Member of the Arkansas House of Representatives Howard County
- In office 1888–1892

Personal details
- Born: James David Shaver February 28, 1861 Reed's Creek, Lawrence County, Arkansas, U.S.
- Died: March 14, 1951 (aged 90) Ashdown, Arkansas, U.S.
- Party: Democratic
- Spouse: Sallie Hunter Borden ​ ​(m. 1884; died 1929)​
- Children: 5, including Dorothy
- Parent: Robert G. Shaver (father);
- Occupation: Politician; lawyer; judge;

= James D. Shaver =

American politician and judge (1861–1951)

James David Shaver (February 28, 1861 – March 14, 1951) was an American politician and judge from Arkansas. He was a member of the Arkansas House of Representatives from 1888 to 1892. He later served as chancellor judge of the sixth chancery district from 1901 to 1922.

==Early life==
James David Shaver was born on February 28, 1861, in Reed's Creek, Lawrence County, Arkansas, as the second of eight children to Adelaide L. (née Ringgold) and Robert G. Shaver. His father was a Confederate officer and Ku Klux Klan leader. In 1873, the family moved to Center Point. He studied law under his father in 1882 and was admitted to the bar in March 1884 at Center Point.

==Career==
Shaver practiced the law with his father in Center Point under the firm Shaver & Shaver until 1889. They were both engaged in the Brooks and Bussell murder cases. After 1889, he practiced law by himself.

Shaver was a Democrat. He served in the Arkansas House of Representatives from 1888 to 1892. He introduced a bill to amend the constitution to change the way school tax was levied and collected, but its passage failed. He also introduced a bill to add a statute of limitations to writings that are under seal. This bill became law. He served as chairman of the Democratic Central Committee. He was mayor of Center Point for two terms, including one in 1888.

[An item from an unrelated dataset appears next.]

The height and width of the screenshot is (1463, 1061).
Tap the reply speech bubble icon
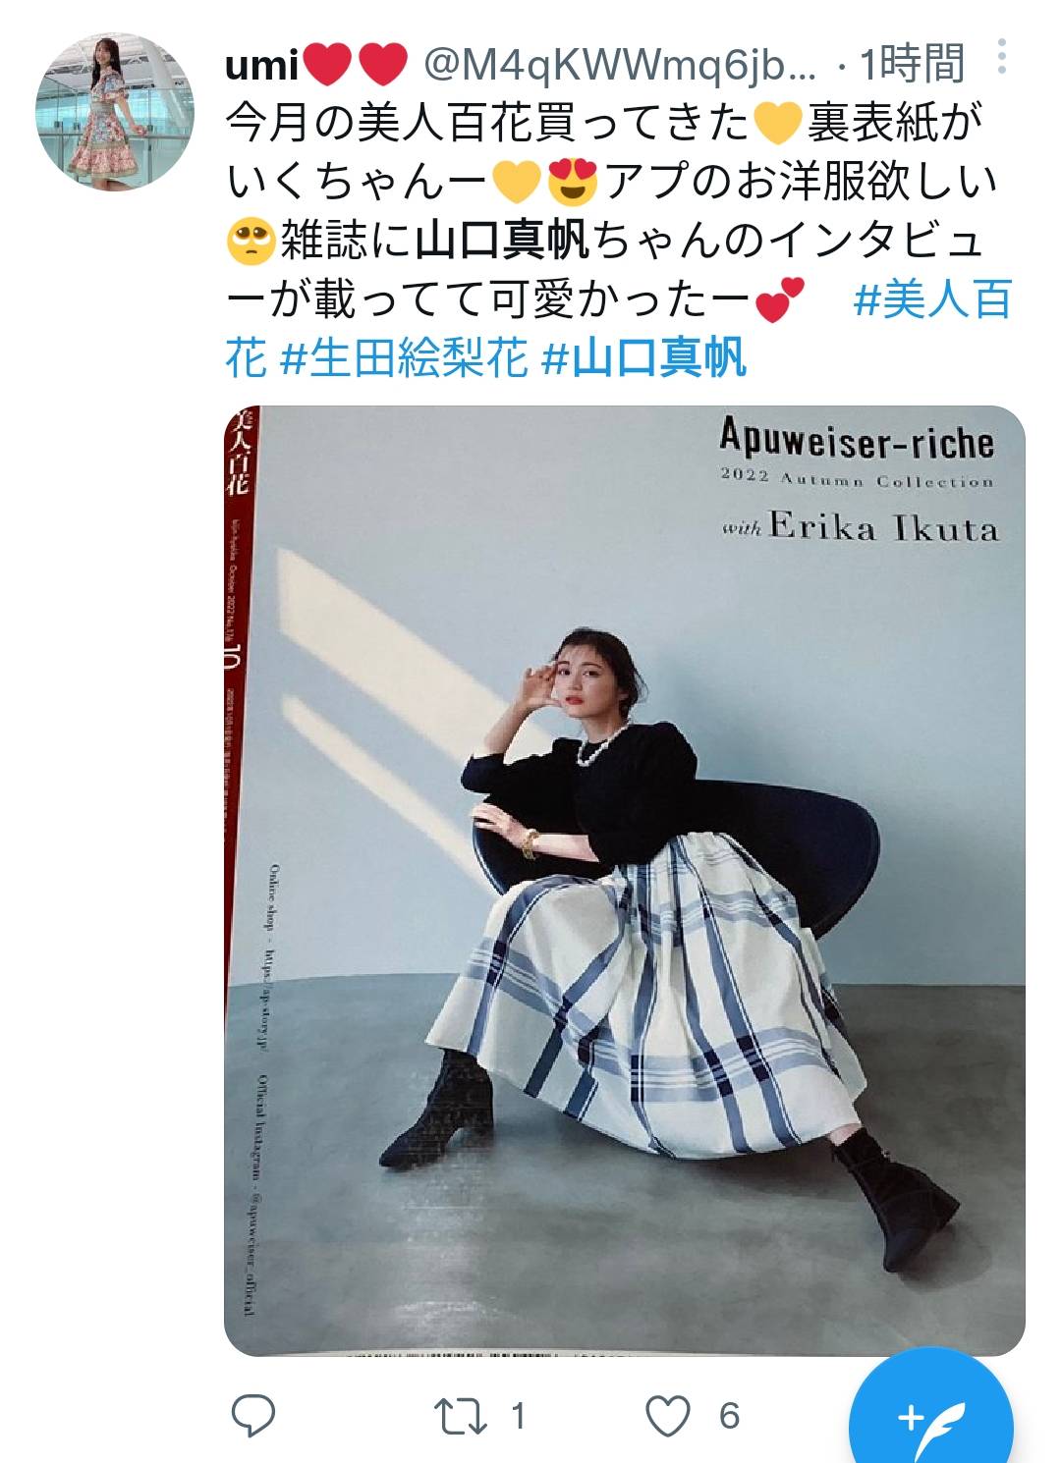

From 1890 to 1894, Shaver served as prosecuting attorney of the ninth judicial court in Howard County. He had a law practice in Center Point until 1898 and then continued practicing law in Mena until the spring of 1908. He practiced law in Mena in the firm Shaver & Norwood with Hal L. Norwood.

On April 6, 1901, Shaver was appointed by Governor Jeff Davis as chancellor judge of the sixth chancery district. He was re-elected in 1905 and 1910. In October 1911, he announced his campaign for Arkansas's fourth district seat in the U.S. Congress. He lost the Democratic nomination to Otis Wingo. From 1912 to 1913, he was president of the Arkansas Bar Association. In 1915, he opened offices in Miller County courthouse. In 1922, he retired from the bench and did not seek re-election as chancellor judge. He continued to practice law.

==Personal life==
Shaver married Sallie Hunter Borden, daughter of Benjamin J. Borden, of Somerset, Kentucky, on December 16, 1884. Her father was an educator, journalist, and was an editor of the Little Rock Gazette. His wife died in 1929. They had five children, including James D., Robert Benjamin, Dorothy, and Elsie. His daughter Dorothy worked in the fashion industry. Shaver was a Mason and Elk. He was associated with the Presbyterian Church.

Shaver lived in Ashdown. He later lived in Mena. In 1915, he moved with his family to Hickory Street in Texarkana. He died of a heart attack on March 14, 1951, at the home of his son in Ashdown.